THINGS TO DO:
#1 Rewrite the excerpt on reification in knowledge representation from the words "Using a statement" through the words "assertions, i.e., meta-knowledge.", putting "proposition" in place of "predicate".
#2 Continue the article on reification in knowledge representation from where it stops.

PAGE EXCERPT:
-=-=-=-=-

= Reification (knowledge representation) =

Using a statement as an object of another

Reification in knowledge representation is the process of turning a predicate or statement into an addressable object. Reification allows the representation of assertions so that they can be referred to or qualified by other assertions, i.e., meta-knowledge.

The message "John is six feet tall" is an assertion involving truth that commits the speaker to its factuality, whereas the reified statement "Mary reports that John is six feet tall" defers such commitment to Mary. In this way, the statements can be incompatible without creating contradictions in reasoning. For example, the statements "John is six feet tall" and "John is five feet tall" are mutually exclusive (and thus incompatible), but the statements "Mary reports that John is six feet tall" and "Paul reports that John is five feet tall" are not incompatible, as they are both governed by a conclusive rationale that either Mary or Paul is (or both are), in fact, incorrect.

-=-=-=-=-

DATASET EXTRACT:
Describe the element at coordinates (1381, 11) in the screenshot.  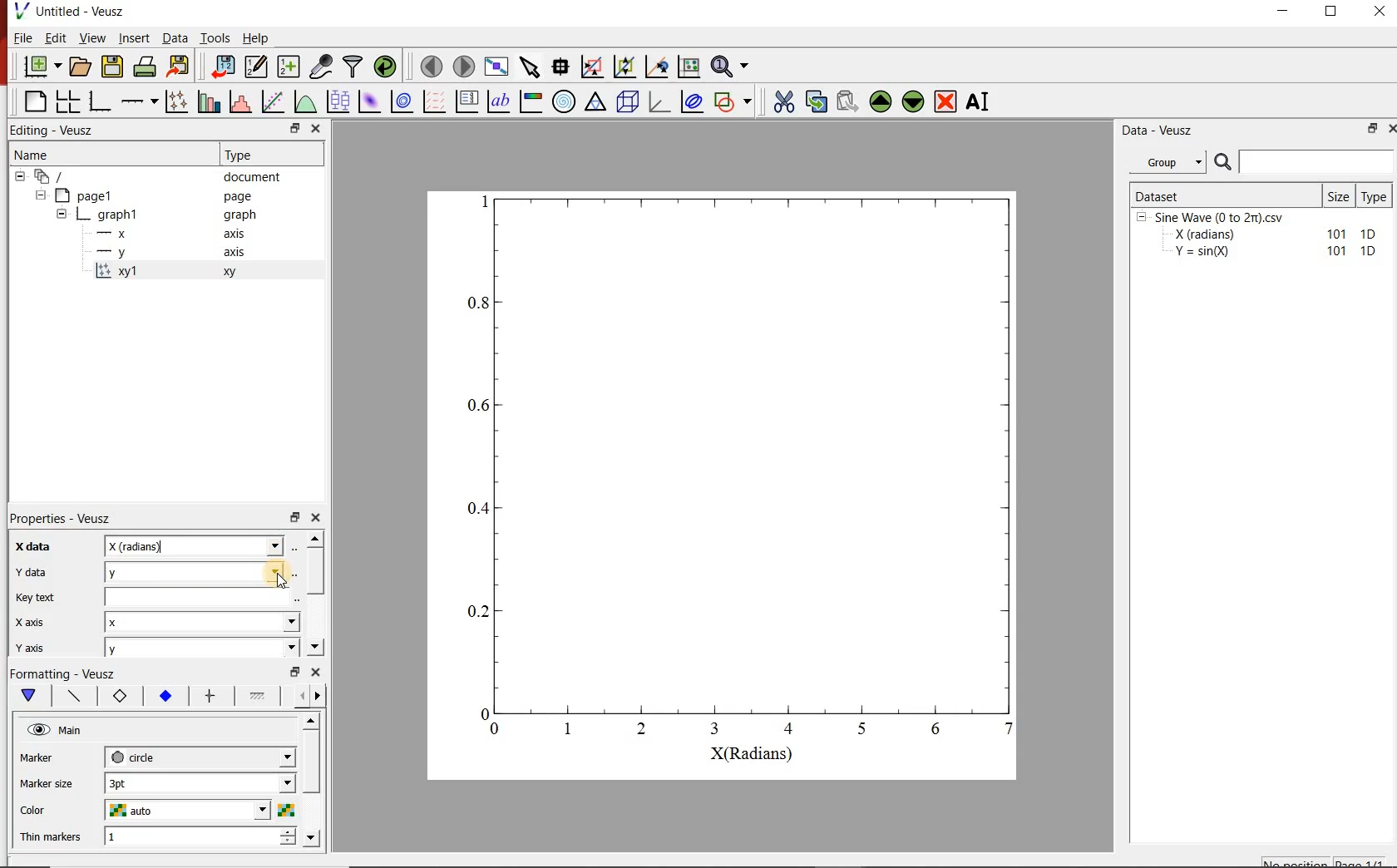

-=-=-=-=-

THE REPLIES:
#1
Using a statement as an object of another

Reification in knowledge representation is the process of turning a proposition or statement into an addressable object. Reification allows the representation of assertions so that they can be referred to or qualified by other assertions, i.e., meta-knowledge.

#2
In linguistics, reporting, telling, and saying are recognized as verbal processes that project a wording (or locution). If a person says that "Paul told x" and "Mary told y", this person stated only that the telling took place. In this case, the person who made these two statements did not represent a person inconsistently. In addition, if two people are talking to each other, let's say Paul and Mary, and Paul tells Mary "John is five feet tall" and Mary rejects Paul's statement by saying "No, he is actually six feet tall", the socially constructed model of John does not become inconsistent. The reason for that is that statements are to be understood as an attempt to convince the addressee of something (Austin's How to do things with words), alternatively as a request to add some attribute to the model of Paul. The response to a statement can be an acknowledgement, in which case the model is changed, or it can be a statement rejection, in which case the model does not get changed. Finally, the example above for which John is said to be "five feet tall" or "six feet tall" is only incompatible because John can only be a single number of feet tall. If the attribute were a possession as in "he has a dog" or "he also has a cat", a model inconsistency would not happen. In other words, the issue of model inconsistency has to do with our model of the domain element (John) and not with the ascription of different range elements (measurements such as "five feet tall" or "six feet tall").

==See also==
- Ontology
- Reification (computer science)
- Reification (fallacy)
- Reification (linguistics)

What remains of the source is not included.